How do you see time? Is time your enemy or your friend?

Time and tide wait for no one
I’m strapped for time
Time flies
Time just passed me by
Time is money
Time is the greatest healer

Time flying...compressed

Many of the common sayings and proverbs we use in talking about time suggest its tyrannical nature. And its preciousness. Depending on how we look at it. Depending on what’s going on in our lives…

For many a parent on the verge of ‘losing’ their young adult to university or work or early marriage, (if you ask me, any marriage undertaken by under 25s is early!) time can seem to be an enemy. When were they little babes in arms, then toddlers? It feels like only a couple of yesterdays ago! Now they are all grown up and leaving home. Where did the time go, the parent wonders, when did they get all grown up so?

I do not know what the answer to that is. Neither do I know fully whether time is my friend or my enemy – I am still in the process of figuring that out. What I do know is that it has been both.

There has been a period when the mention of my age brought me so much angst. Because, on the one hand, I am grateful to be alive and growing older, gracefully… On the other I have also felt that time has passed me by, that I had been trapped in time and indeed, derailed by certain circumstances in my life, and of course had lost precious time that can never be regained . . .

And so I yearned for lost time.

And grieved the fact that time had not waited for me, that I had been strapped and that time had  flown away. And so I groaned at the platitude that time is the greatest healer.

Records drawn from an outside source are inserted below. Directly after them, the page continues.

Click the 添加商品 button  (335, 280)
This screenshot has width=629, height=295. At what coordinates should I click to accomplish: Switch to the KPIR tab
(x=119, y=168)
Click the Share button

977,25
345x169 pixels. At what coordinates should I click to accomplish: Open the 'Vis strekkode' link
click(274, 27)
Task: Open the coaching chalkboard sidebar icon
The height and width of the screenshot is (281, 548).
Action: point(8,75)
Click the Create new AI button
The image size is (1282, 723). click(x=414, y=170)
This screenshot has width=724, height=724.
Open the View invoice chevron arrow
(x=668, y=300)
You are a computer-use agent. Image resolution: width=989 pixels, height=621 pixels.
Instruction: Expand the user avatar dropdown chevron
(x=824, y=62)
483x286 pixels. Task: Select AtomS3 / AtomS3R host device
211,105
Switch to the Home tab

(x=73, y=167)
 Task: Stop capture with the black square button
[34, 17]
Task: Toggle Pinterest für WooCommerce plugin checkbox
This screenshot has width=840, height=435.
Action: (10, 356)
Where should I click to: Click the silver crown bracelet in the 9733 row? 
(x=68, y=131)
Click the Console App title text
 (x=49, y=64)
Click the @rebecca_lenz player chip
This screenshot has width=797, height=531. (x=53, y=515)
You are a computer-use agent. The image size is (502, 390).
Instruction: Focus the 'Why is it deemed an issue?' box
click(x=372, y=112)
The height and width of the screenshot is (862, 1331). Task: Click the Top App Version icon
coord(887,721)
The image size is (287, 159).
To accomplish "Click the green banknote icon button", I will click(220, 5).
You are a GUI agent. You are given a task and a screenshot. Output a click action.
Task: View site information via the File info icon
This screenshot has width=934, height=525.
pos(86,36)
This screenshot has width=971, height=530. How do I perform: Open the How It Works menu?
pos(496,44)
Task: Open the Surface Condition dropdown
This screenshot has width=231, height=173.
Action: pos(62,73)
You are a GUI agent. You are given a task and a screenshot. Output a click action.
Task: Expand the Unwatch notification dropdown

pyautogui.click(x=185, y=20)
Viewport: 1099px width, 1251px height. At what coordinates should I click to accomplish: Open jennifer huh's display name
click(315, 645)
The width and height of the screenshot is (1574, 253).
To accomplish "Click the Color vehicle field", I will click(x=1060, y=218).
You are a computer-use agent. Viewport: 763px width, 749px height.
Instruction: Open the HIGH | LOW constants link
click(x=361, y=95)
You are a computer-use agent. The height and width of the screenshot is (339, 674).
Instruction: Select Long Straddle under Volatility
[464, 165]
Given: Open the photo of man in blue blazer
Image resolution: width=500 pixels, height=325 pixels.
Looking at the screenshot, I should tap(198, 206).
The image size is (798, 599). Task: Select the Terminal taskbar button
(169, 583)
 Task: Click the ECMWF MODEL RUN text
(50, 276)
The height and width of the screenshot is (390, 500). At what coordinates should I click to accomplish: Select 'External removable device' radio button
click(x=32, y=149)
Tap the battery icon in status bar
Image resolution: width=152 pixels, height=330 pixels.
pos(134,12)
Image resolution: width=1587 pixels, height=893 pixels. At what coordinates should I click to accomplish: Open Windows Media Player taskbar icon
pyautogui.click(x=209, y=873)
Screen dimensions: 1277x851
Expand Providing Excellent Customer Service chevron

Yet, healing can come… in time.

I still do not think that time on its own is the greatest healer. I believe that other elements (such as healing relationships for instance) must synergize with time to birth a healing process.

What I do know now though is that the passing of time is not necessarily bad; that indeed it can be good. As, just like the tide that ebbs and flows and takes and brings in its rhythmic waves, in the mystery of the flow of time and seasons, there can be a taking, and a bringing; a shedding and a renewing; a dying and a rebirthing that all happens in the undulating sequences of time.

Time, by its very nature, suggests that nothing – no circumstance, no experience, no situation – is set in stone and that everything is subject to the tyranny – or benevolence – of time.

What about you? How do you see time – as a friend or a foe?